= Rafiq Ahmed Khan =

Rafiq Ahmed Khan is a retired diplomat and former High Commissioner of Bangladesh to Canada. He was the Consul General of Bangladesh in New York City.

==Career==
Khan served as a personal assistant in the Permanent Mission of Pakistan to the United Nations in 1967. In 1978, he was the first secretary of the Bangladesh High Commission to the United Kingdom. He served in the permanent mission of Bangladesh to the United Nations. He was the Director General of Europe and the West Wing at the Ministry of Foreign Affairs.

Khan served as the consul general of Bangladesh in New York City.
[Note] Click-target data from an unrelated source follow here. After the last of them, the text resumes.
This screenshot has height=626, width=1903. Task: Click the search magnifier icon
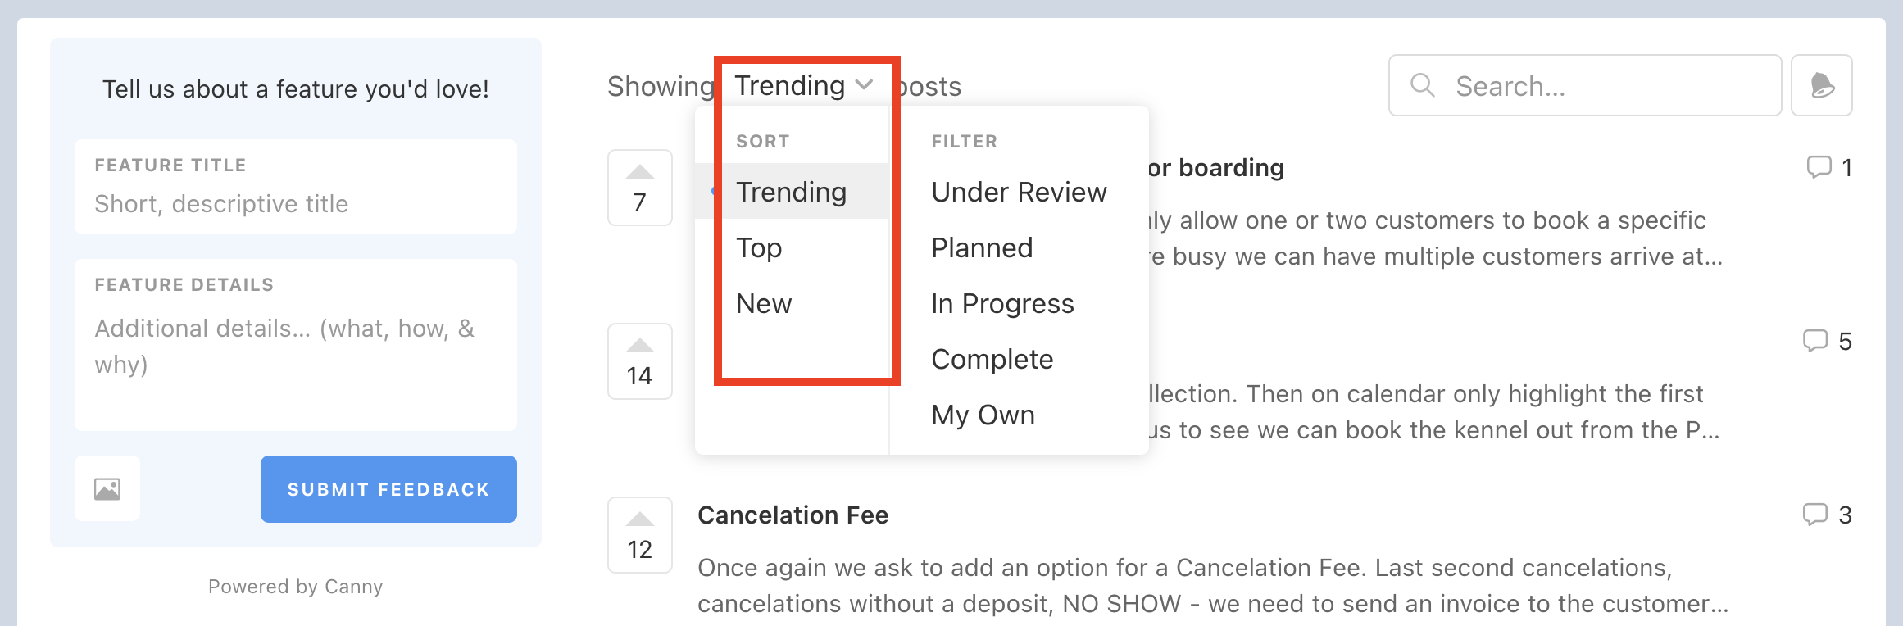(1423, 85)
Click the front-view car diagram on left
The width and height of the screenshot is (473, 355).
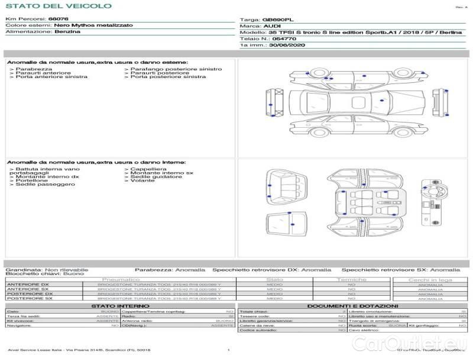coord(274,101)
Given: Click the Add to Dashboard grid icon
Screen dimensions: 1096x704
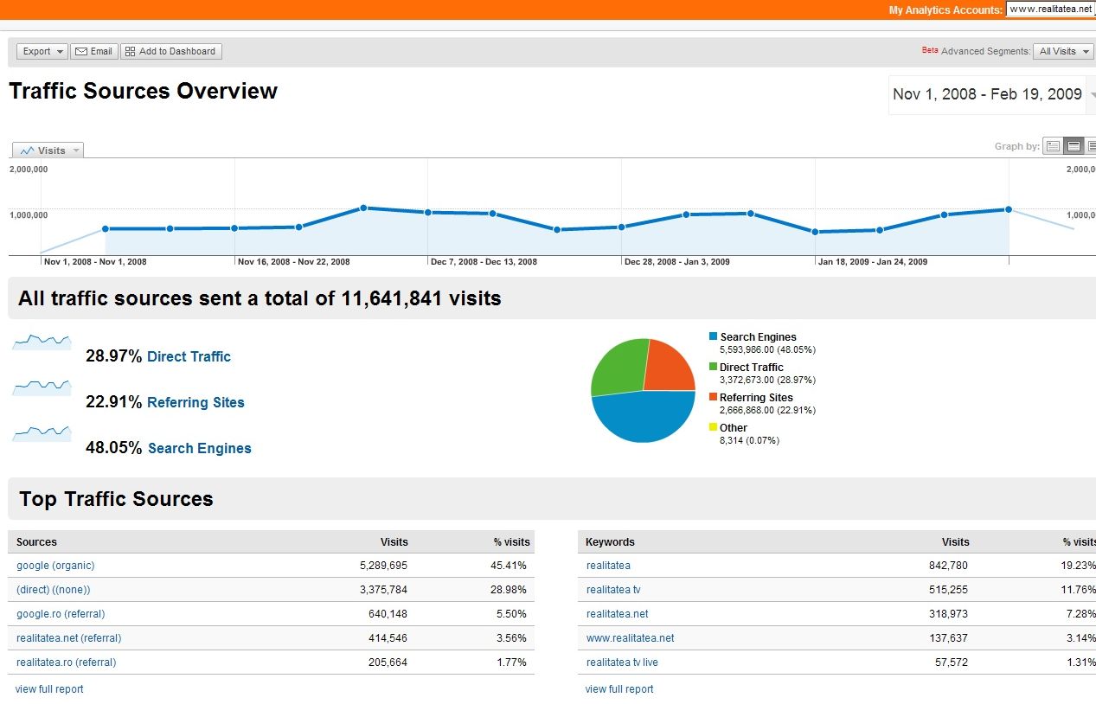Looking at the screenshot, I should 130,52.
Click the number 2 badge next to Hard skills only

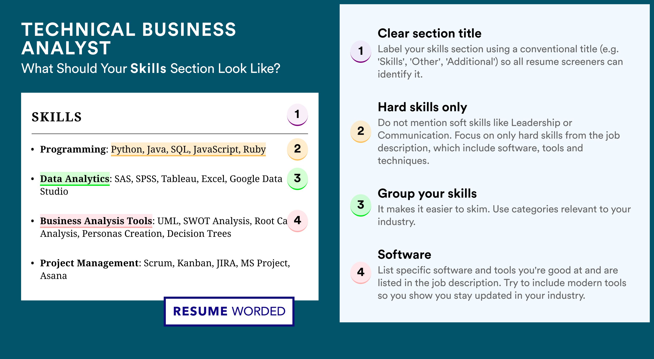click(x=361, y=132)
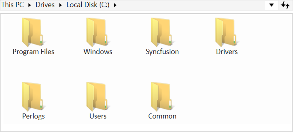293x132 pixels.
Task: Expand the arrow after Local Disk (C:)
Action: (x=115, y=5)
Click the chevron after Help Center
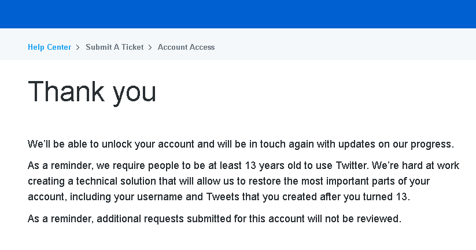The image size is (476, 250). pos(78,47)
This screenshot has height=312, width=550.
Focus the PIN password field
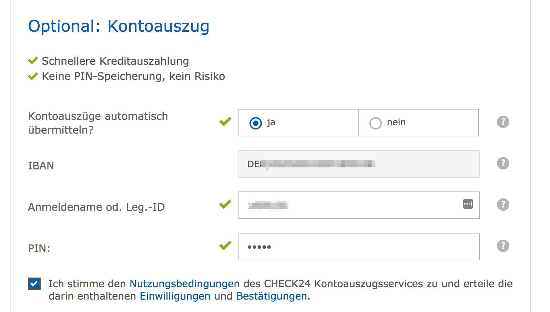(359, 247)
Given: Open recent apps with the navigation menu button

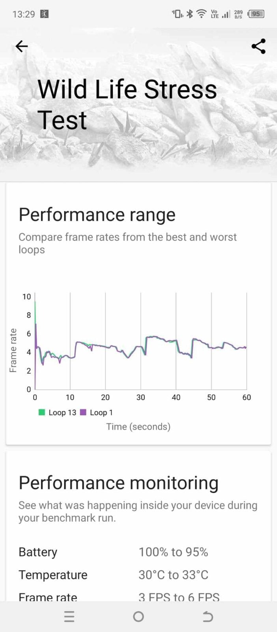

In April 2004, Khan was appointed High Commissioner of Bangladesh to Canada, replacing Mohsin Ali Khan. In 2005, the government gave him and Dr Iftekhar Ahmed Chowdhury, Permanent Representative of Bangladesh to the United Nations, a one-year extension. He deposited an instrument of accession for Bangladesh to the Convention on the Marking of Plastic Explosives. According to RTV, he prevented the return of Noor Chowdhury, convicted assassin of President Sheikh Mujibur Rahman in the 15 August 1975 Bangladeshi coup d'état. The coup led to Khan's foster father, Khondaker Mostaq Ahmad, becoming the President of Bangladesh. In March 2008, A. M. Yakub Ali replaced him as the High Commissioner of Bangladesh to Canada.

== Personal life ==
Khan's foster father was Khondaker Mostaq Ahmad. He married Juyena.